### EXERCISE DESCRIPTION
In the data below, which lines hold "agent"? Copy every one.

Records from a collection:
++++++

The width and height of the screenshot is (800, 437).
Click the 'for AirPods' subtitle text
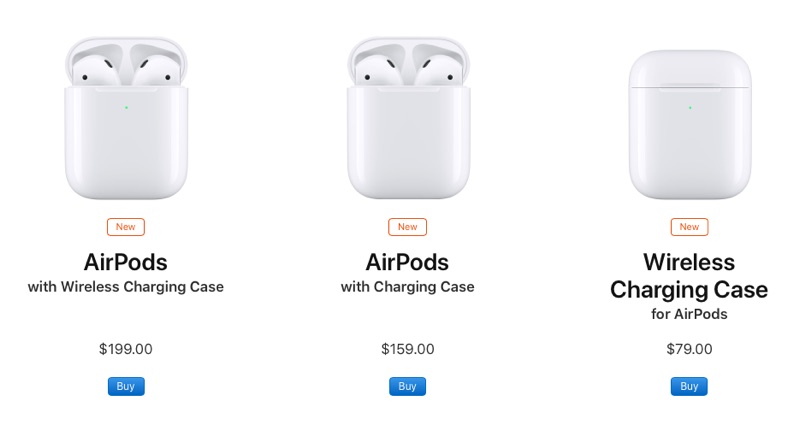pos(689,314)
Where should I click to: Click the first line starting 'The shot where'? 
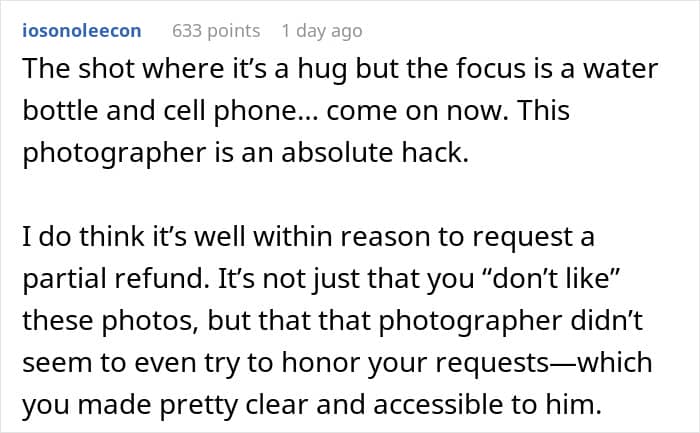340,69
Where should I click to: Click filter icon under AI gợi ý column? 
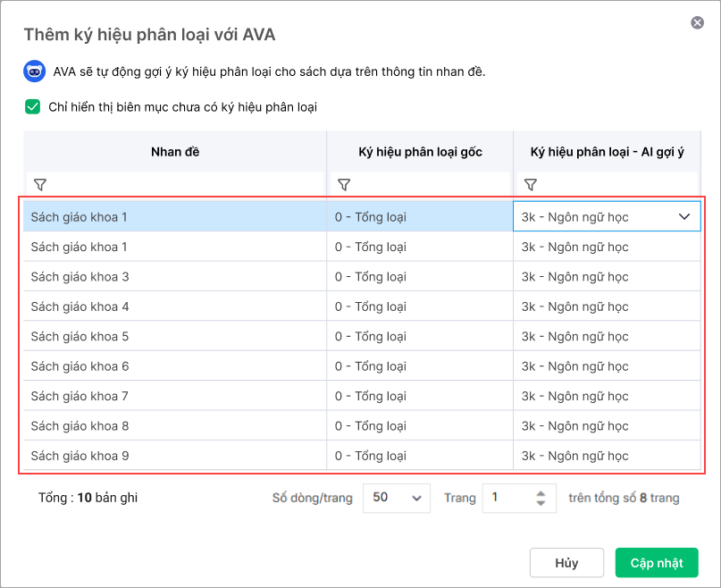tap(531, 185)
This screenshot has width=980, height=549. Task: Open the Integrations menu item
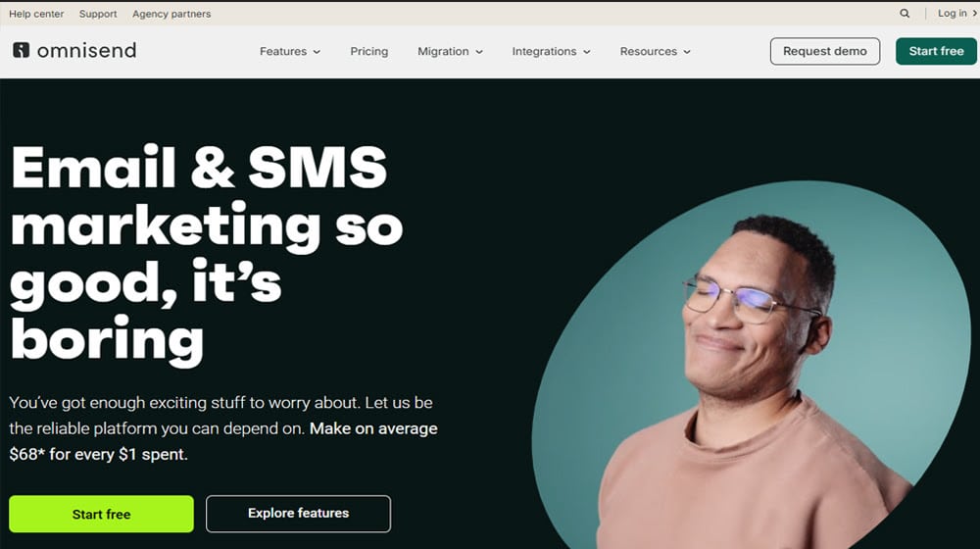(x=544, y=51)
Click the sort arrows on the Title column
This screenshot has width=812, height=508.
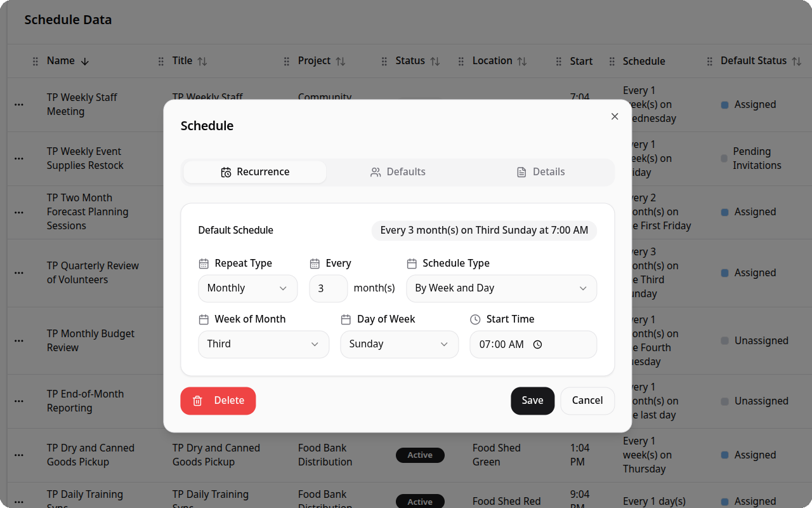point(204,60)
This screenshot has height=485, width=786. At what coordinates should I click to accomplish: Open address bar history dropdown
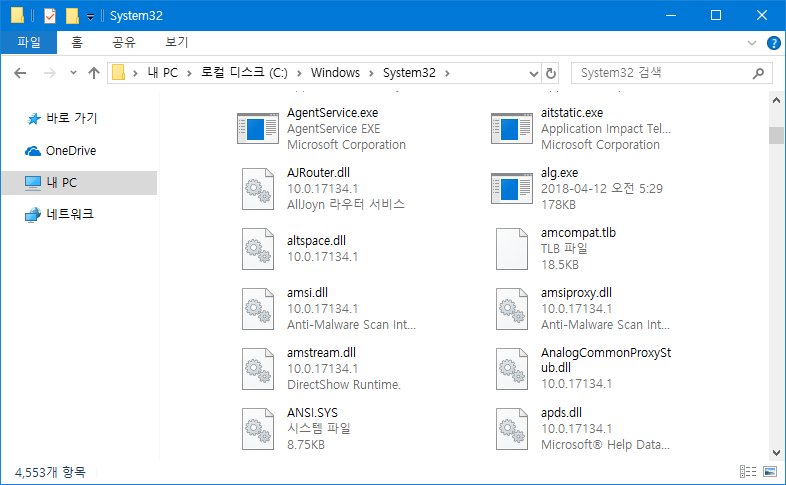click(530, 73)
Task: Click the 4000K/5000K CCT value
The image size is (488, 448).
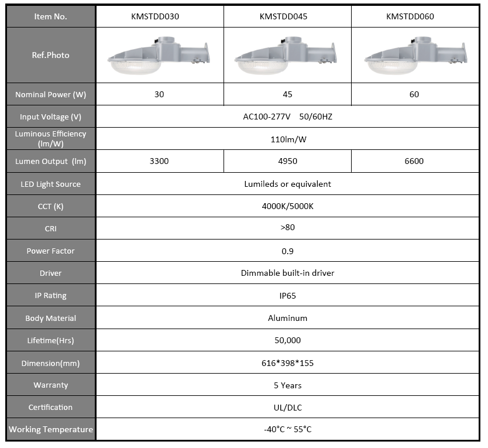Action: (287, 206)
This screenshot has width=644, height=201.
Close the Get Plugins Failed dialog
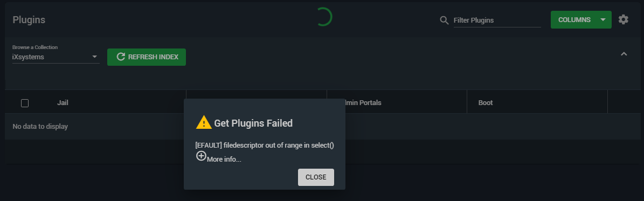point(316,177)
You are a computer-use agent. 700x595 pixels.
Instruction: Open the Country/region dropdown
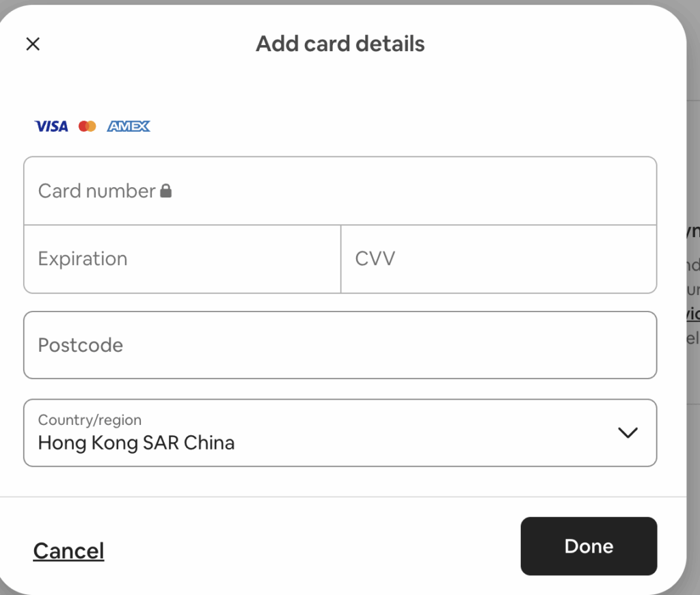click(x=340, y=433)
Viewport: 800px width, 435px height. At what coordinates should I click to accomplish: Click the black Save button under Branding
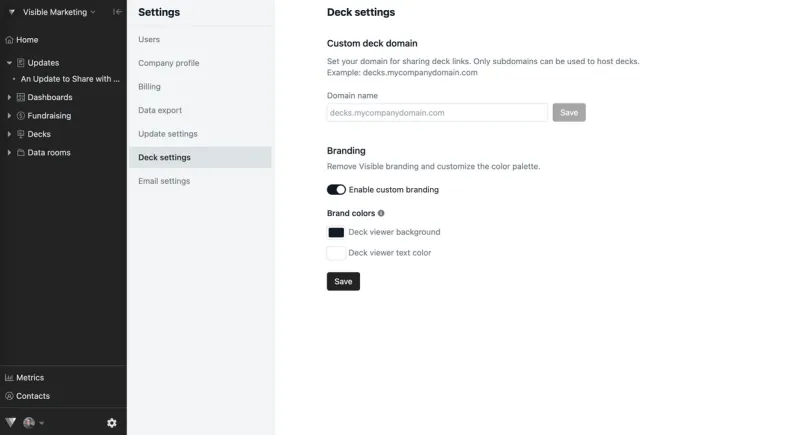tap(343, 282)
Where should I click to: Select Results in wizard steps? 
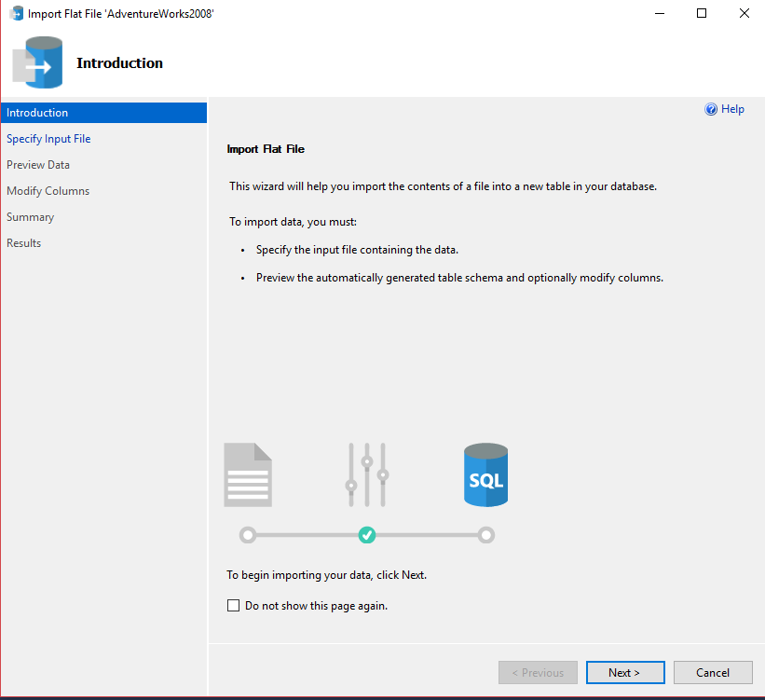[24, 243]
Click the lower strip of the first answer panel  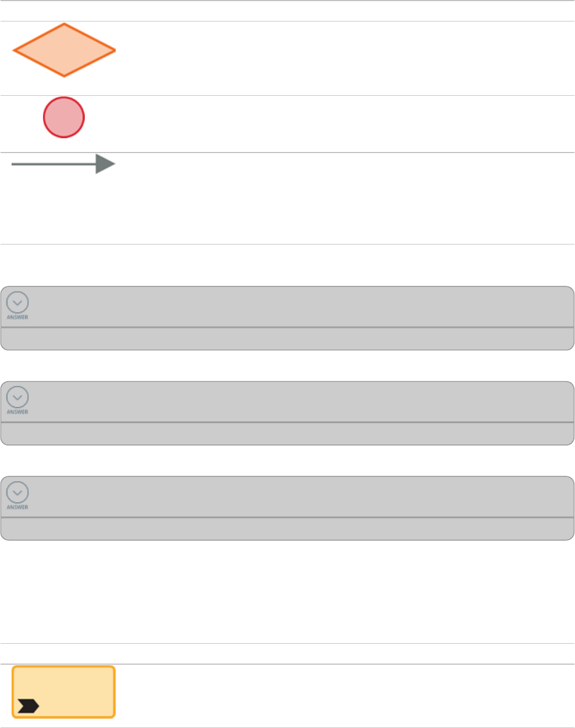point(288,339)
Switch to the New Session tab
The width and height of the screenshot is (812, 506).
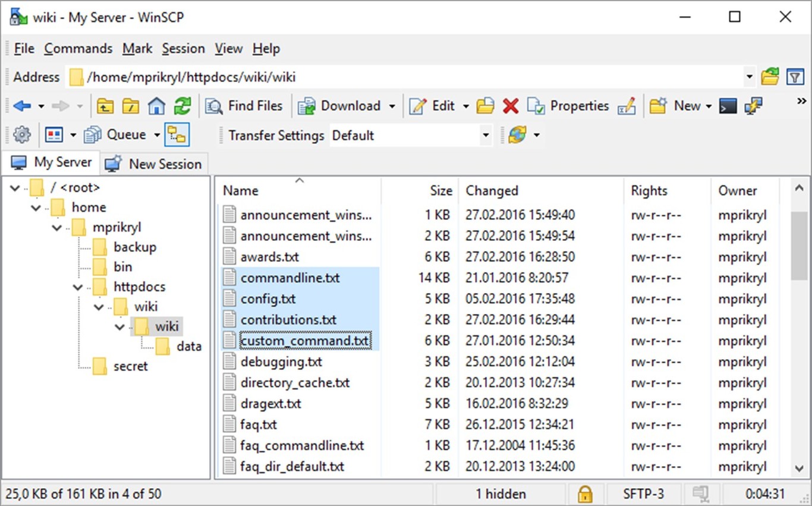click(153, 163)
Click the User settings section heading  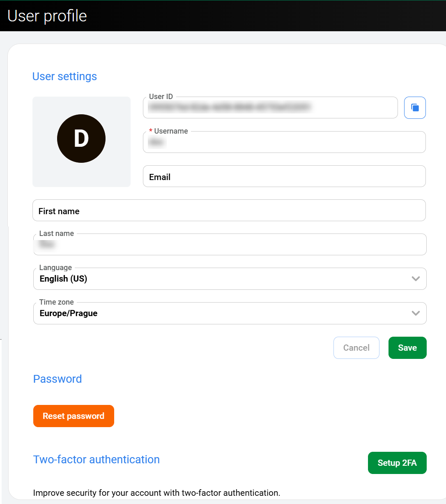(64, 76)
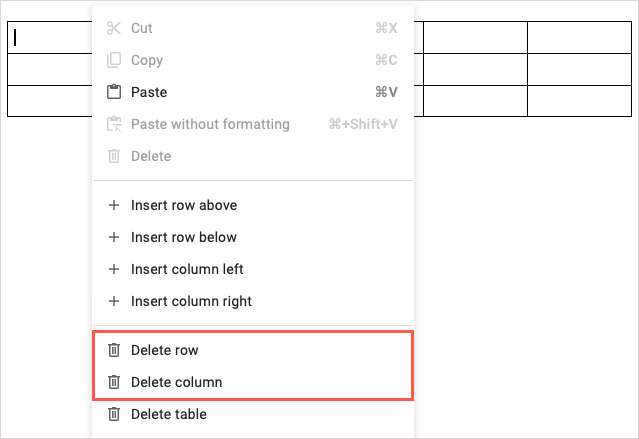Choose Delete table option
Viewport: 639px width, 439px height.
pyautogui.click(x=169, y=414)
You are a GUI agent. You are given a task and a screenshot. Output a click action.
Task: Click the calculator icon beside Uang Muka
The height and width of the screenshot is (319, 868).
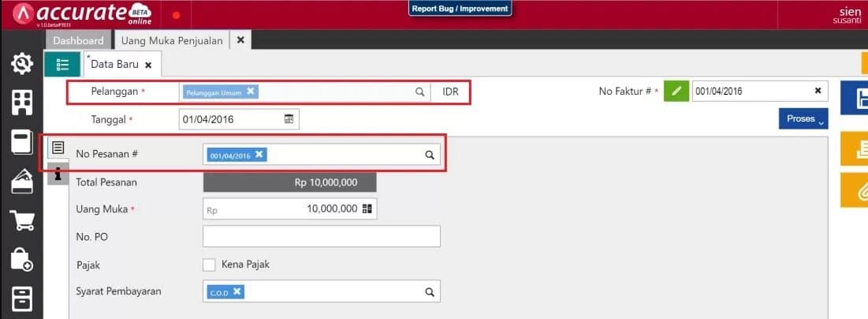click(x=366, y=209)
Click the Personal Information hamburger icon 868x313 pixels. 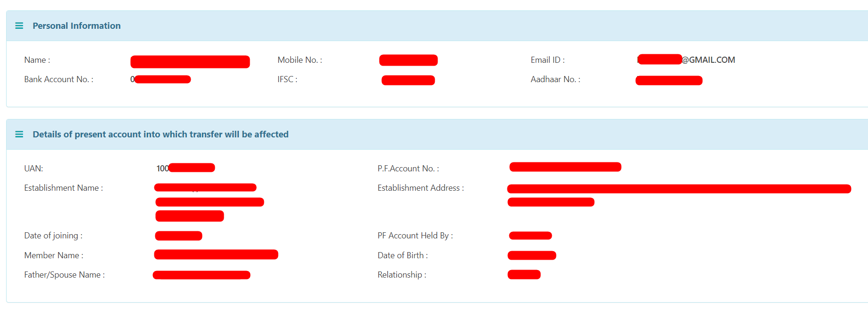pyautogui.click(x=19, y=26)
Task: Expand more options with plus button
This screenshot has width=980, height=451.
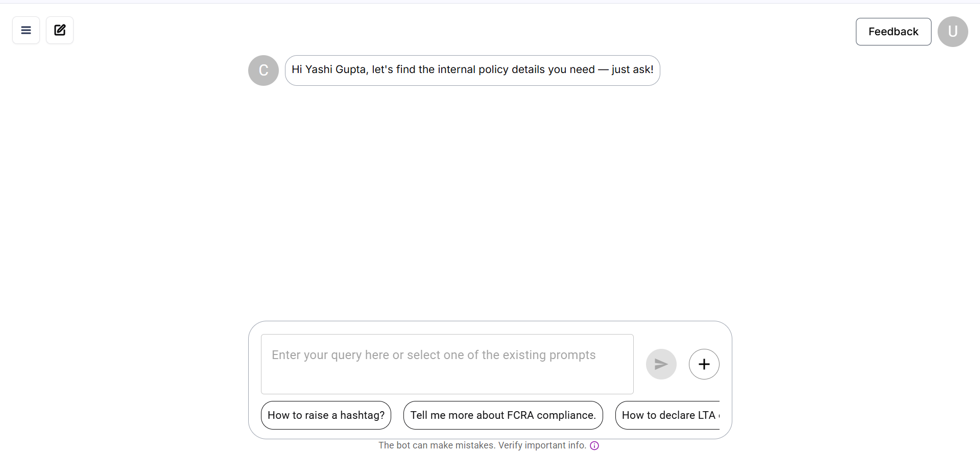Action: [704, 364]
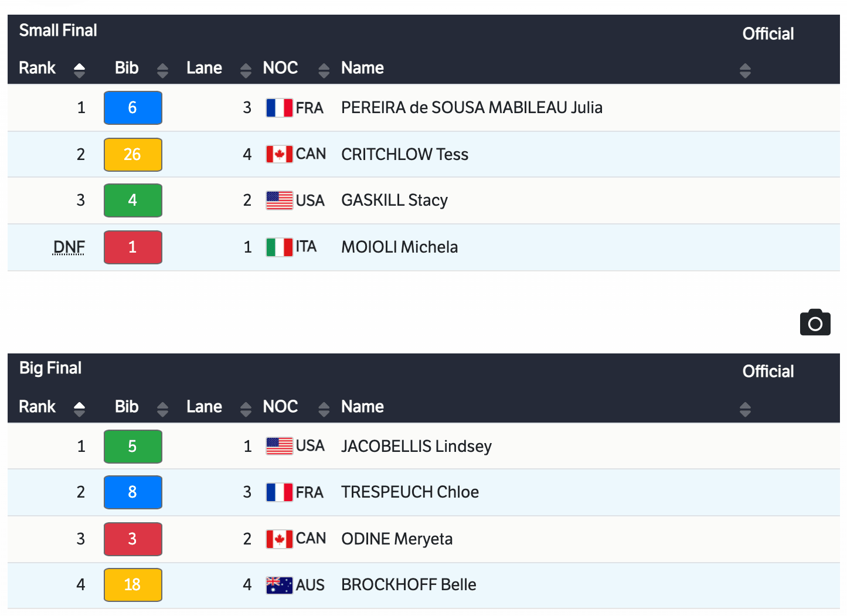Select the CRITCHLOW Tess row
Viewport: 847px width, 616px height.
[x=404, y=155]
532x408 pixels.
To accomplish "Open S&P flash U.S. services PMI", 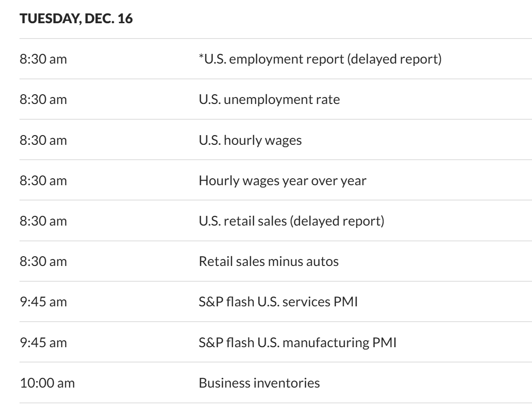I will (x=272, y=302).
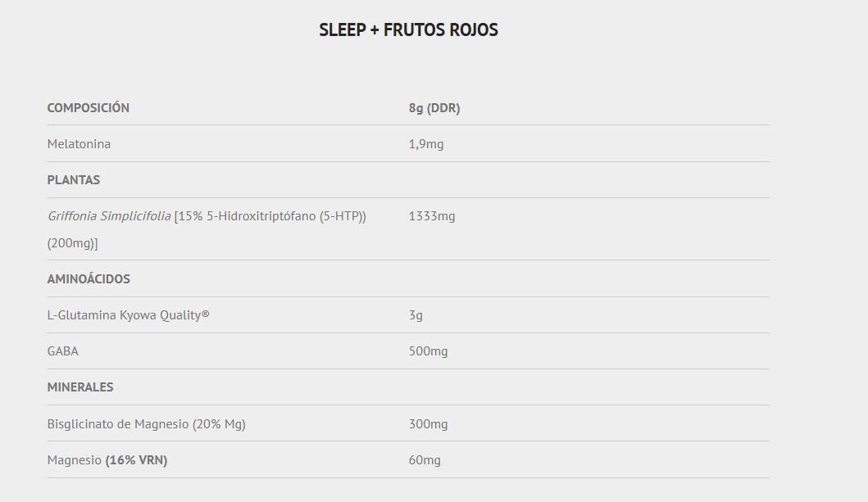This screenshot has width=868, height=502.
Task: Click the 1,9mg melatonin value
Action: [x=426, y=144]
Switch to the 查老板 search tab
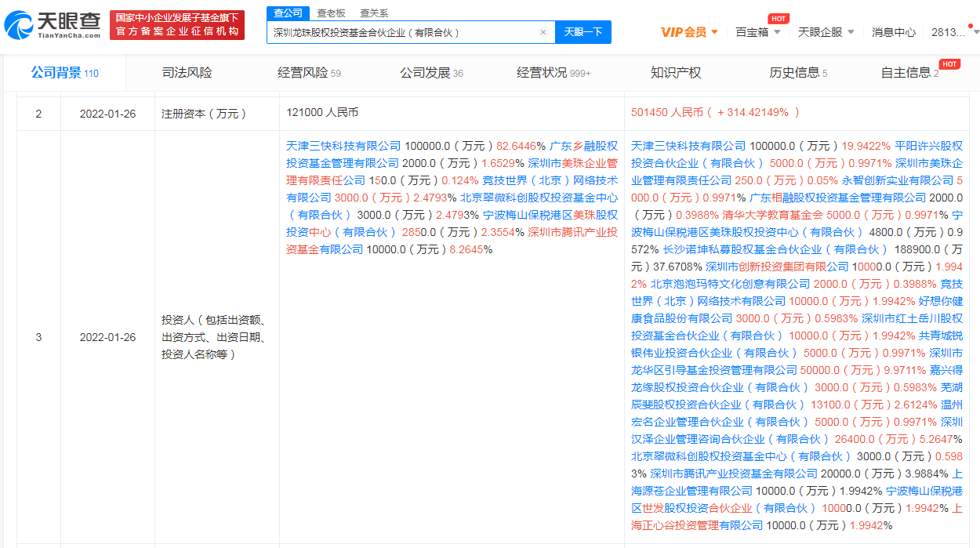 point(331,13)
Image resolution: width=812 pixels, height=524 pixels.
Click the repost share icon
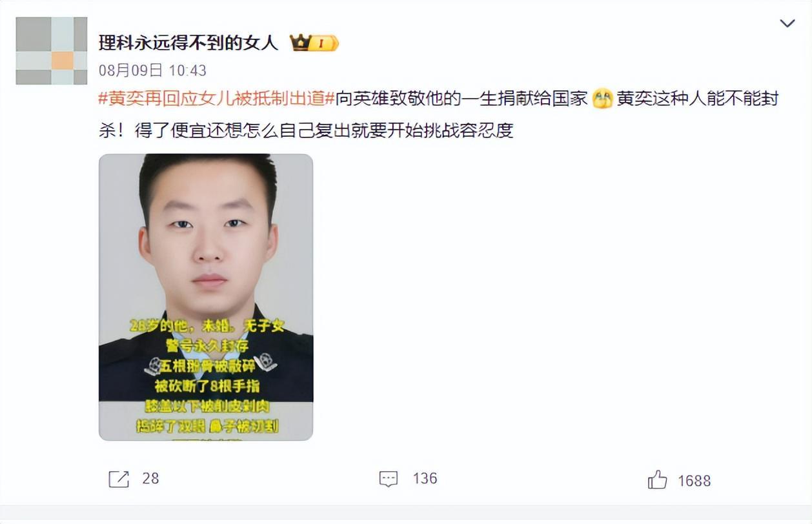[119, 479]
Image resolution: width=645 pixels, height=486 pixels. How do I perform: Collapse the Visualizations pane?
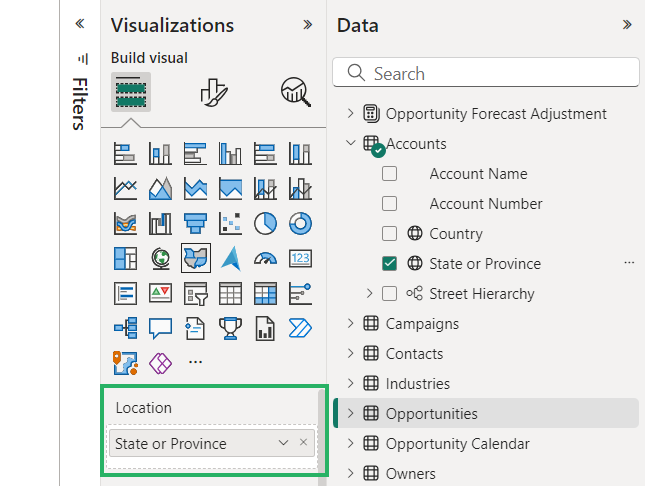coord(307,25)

++++++

### ANSWER BOX
You are a computer-use agent. 700x595 pixels.
You are a GUI agent. You are given a task and a screenshot. Output a click action.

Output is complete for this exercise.